_Dataset rows_:
——
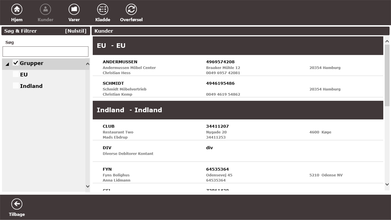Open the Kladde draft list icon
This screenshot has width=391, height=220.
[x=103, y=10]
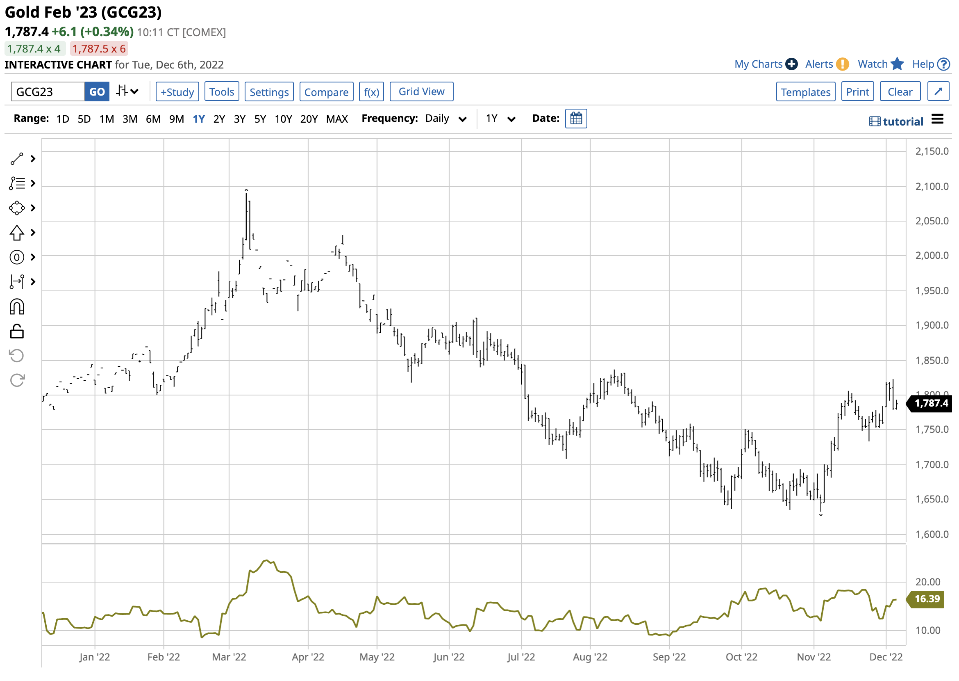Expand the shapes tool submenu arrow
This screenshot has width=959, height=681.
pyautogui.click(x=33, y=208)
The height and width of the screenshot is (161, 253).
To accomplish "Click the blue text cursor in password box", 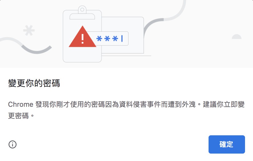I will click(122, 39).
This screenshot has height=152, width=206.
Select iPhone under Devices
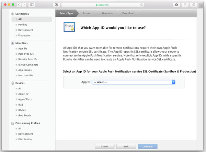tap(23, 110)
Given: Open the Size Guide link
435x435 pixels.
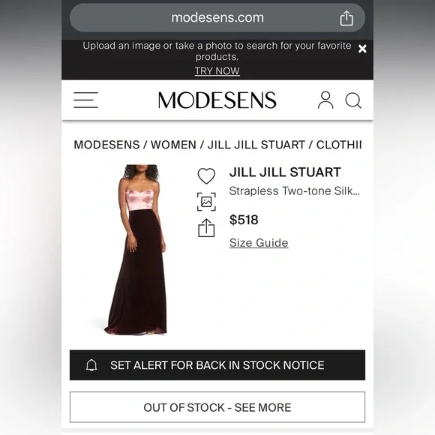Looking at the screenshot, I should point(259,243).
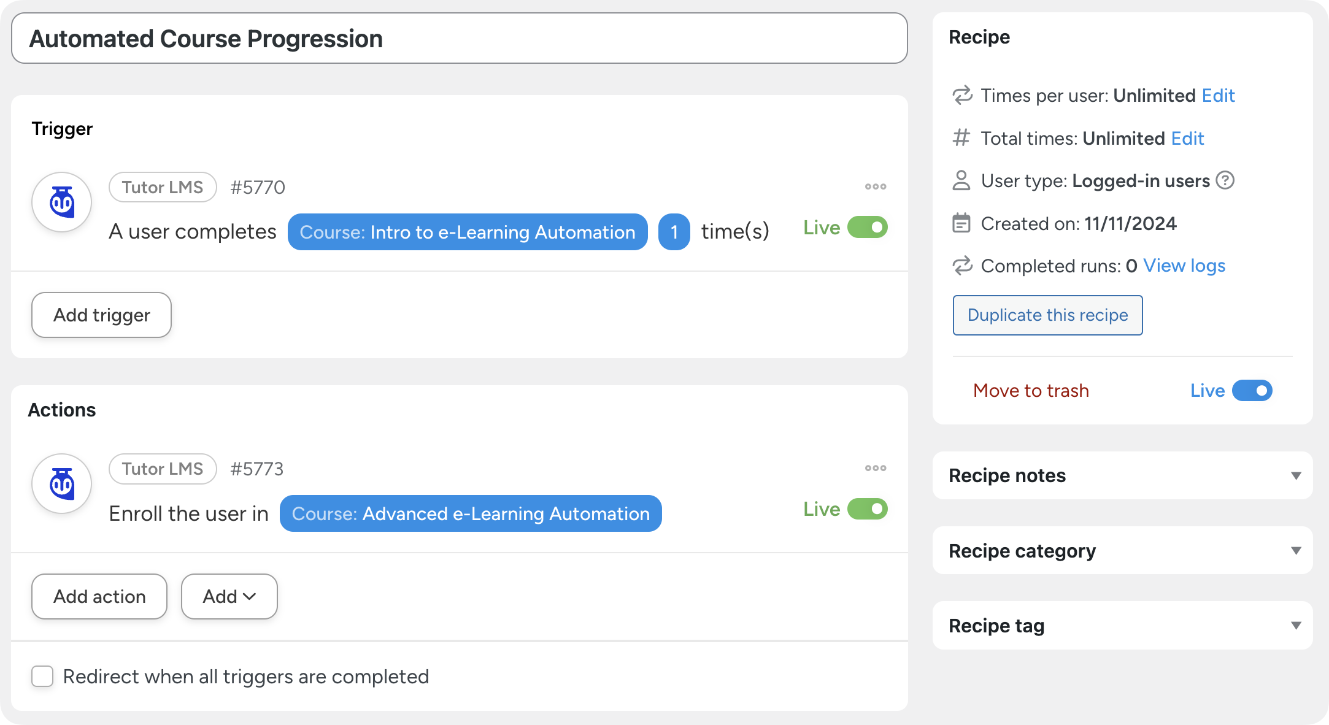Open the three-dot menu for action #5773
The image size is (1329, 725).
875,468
——
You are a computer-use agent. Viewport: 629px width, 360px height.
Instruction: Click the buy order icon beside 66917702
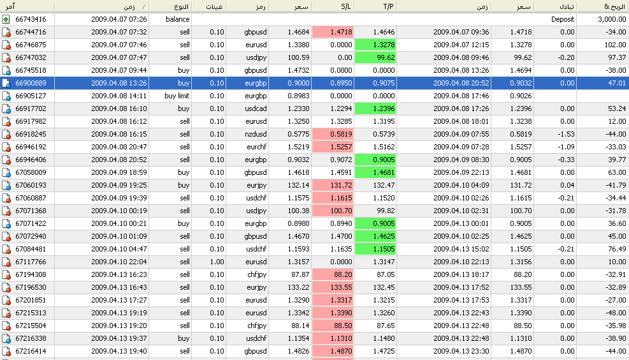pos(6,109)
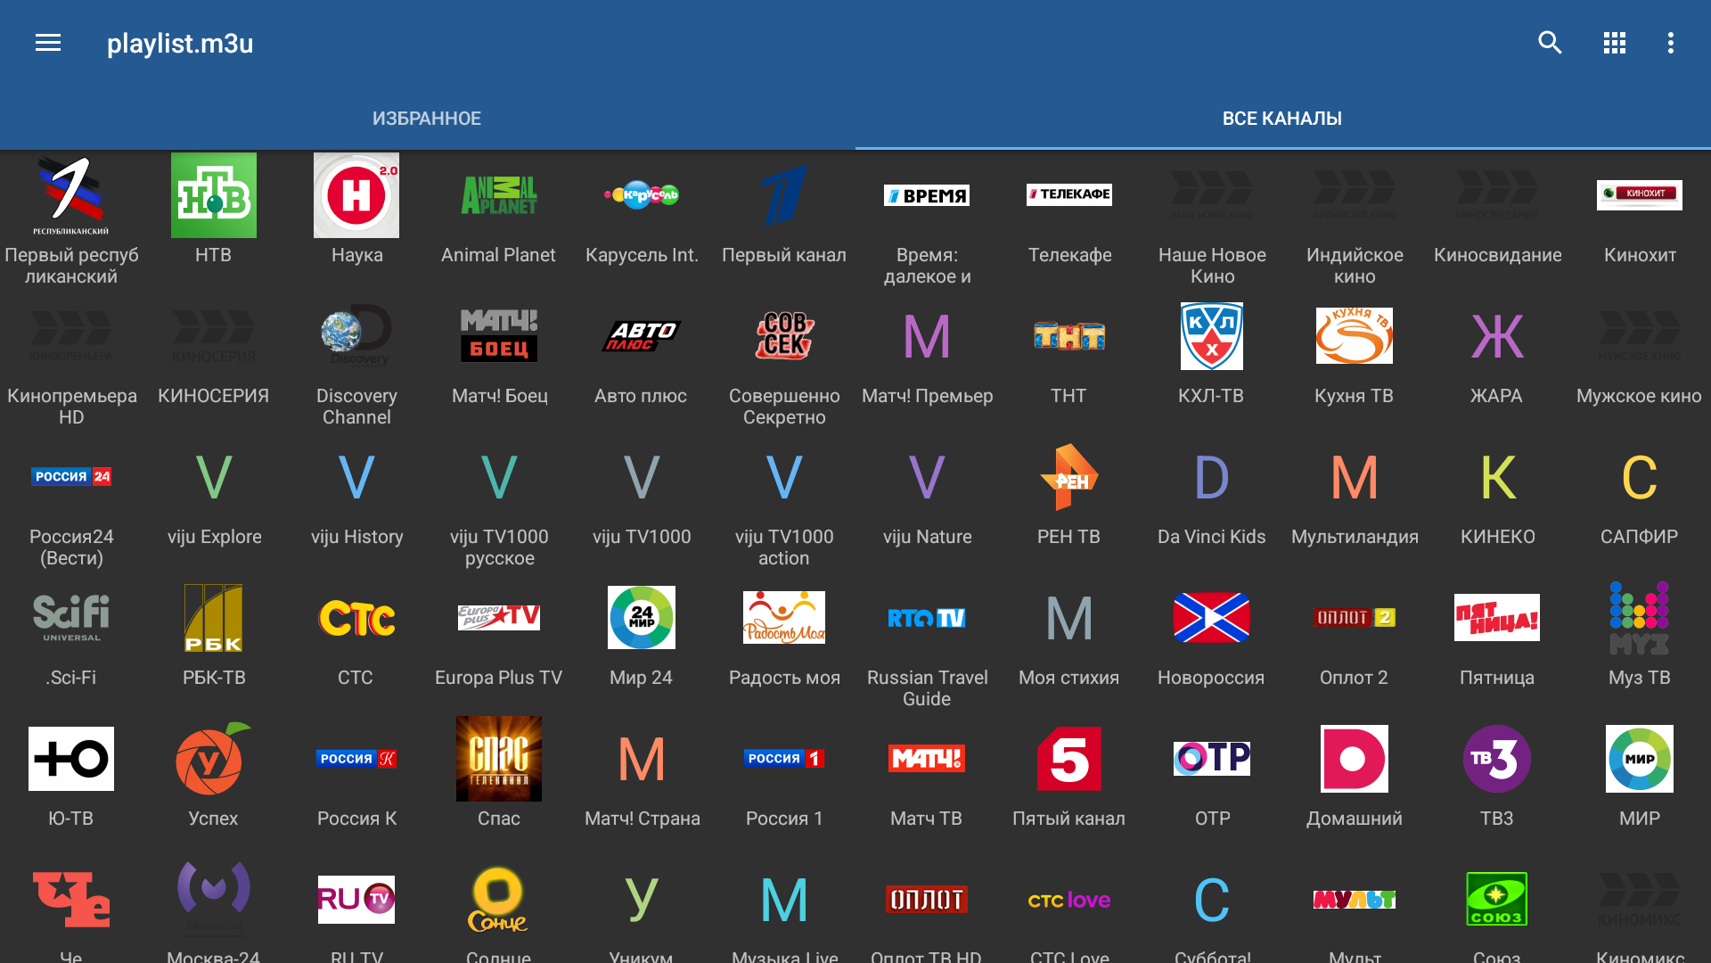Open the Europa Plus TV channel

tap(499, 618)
——
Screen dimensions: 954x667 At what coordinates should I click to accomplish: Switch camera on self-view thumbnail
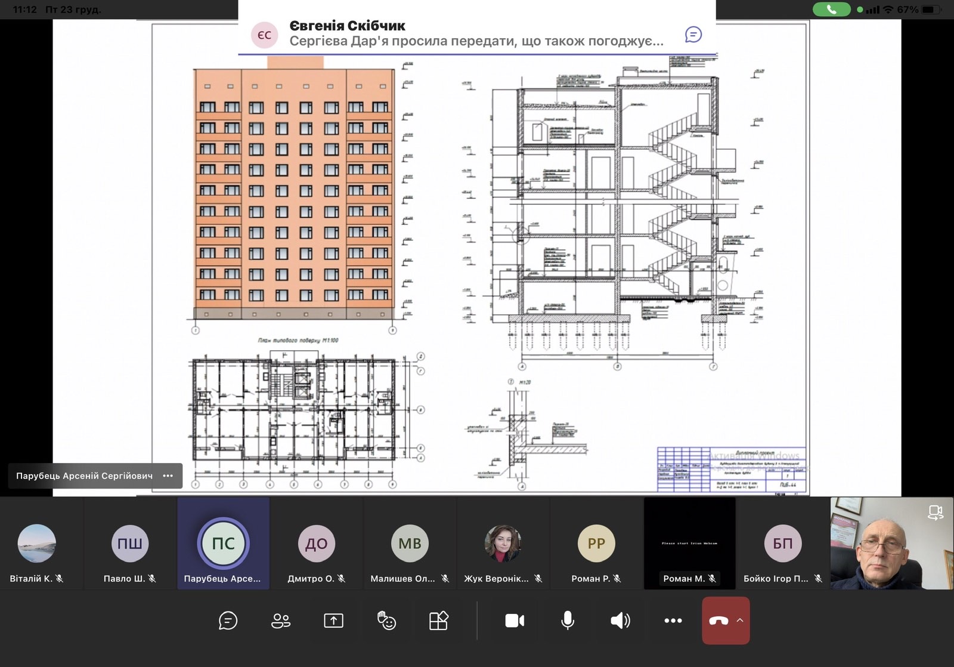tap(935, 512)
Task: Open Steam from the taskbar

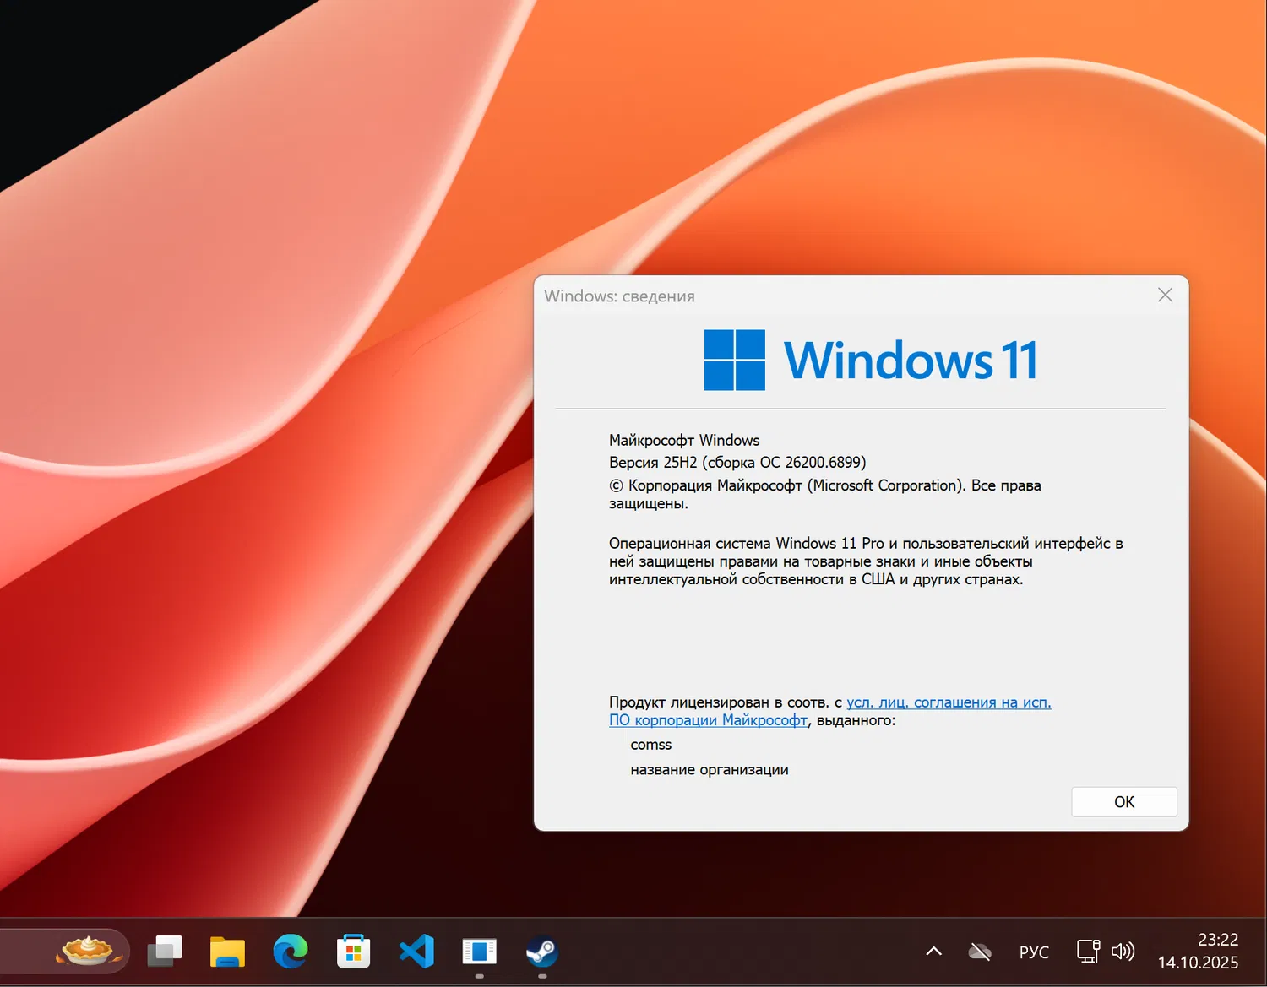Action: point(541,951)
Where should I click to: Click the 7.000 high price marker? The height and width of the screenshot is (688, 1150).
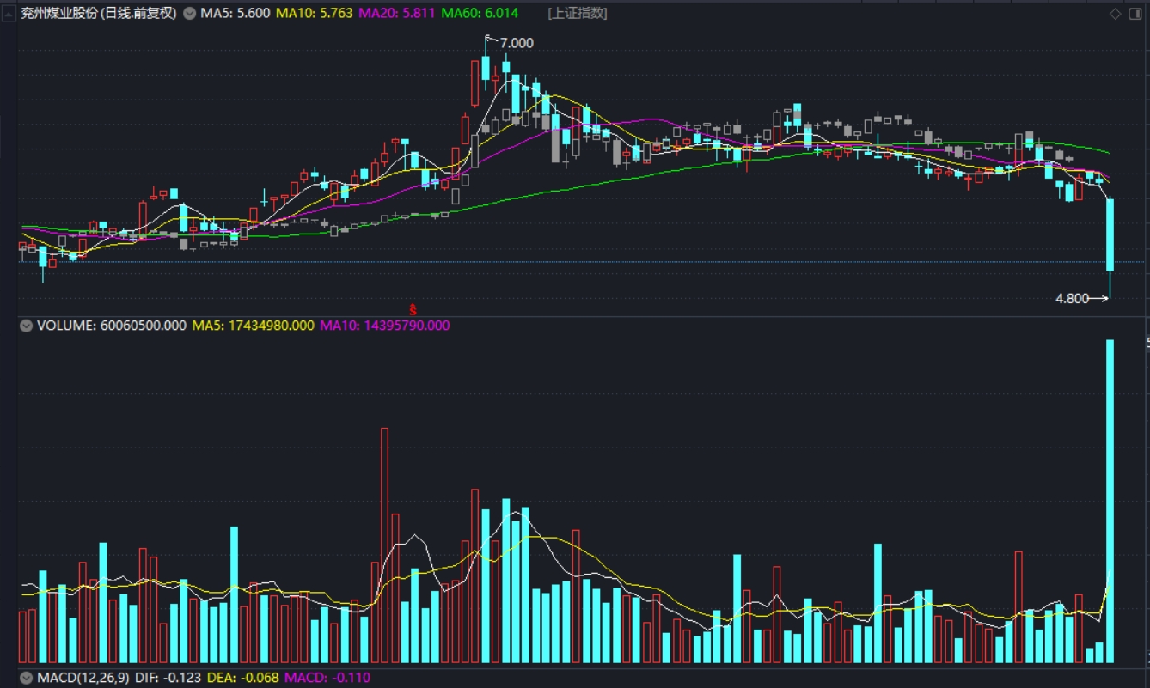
——
_Work to do_:
Please set down the listing exactly from the line containing "You are a computer-use" through the line containing "tap(499, 618)", both included, leaving out the pictures.

_Exercise response_:
You are a computer-use agent. Viewport: 629px width, 360px height.
Instruction: Click the buy order icon beside 66917702
pos(6,109)
Open the Europa Plus TV channel

tap(499, 618)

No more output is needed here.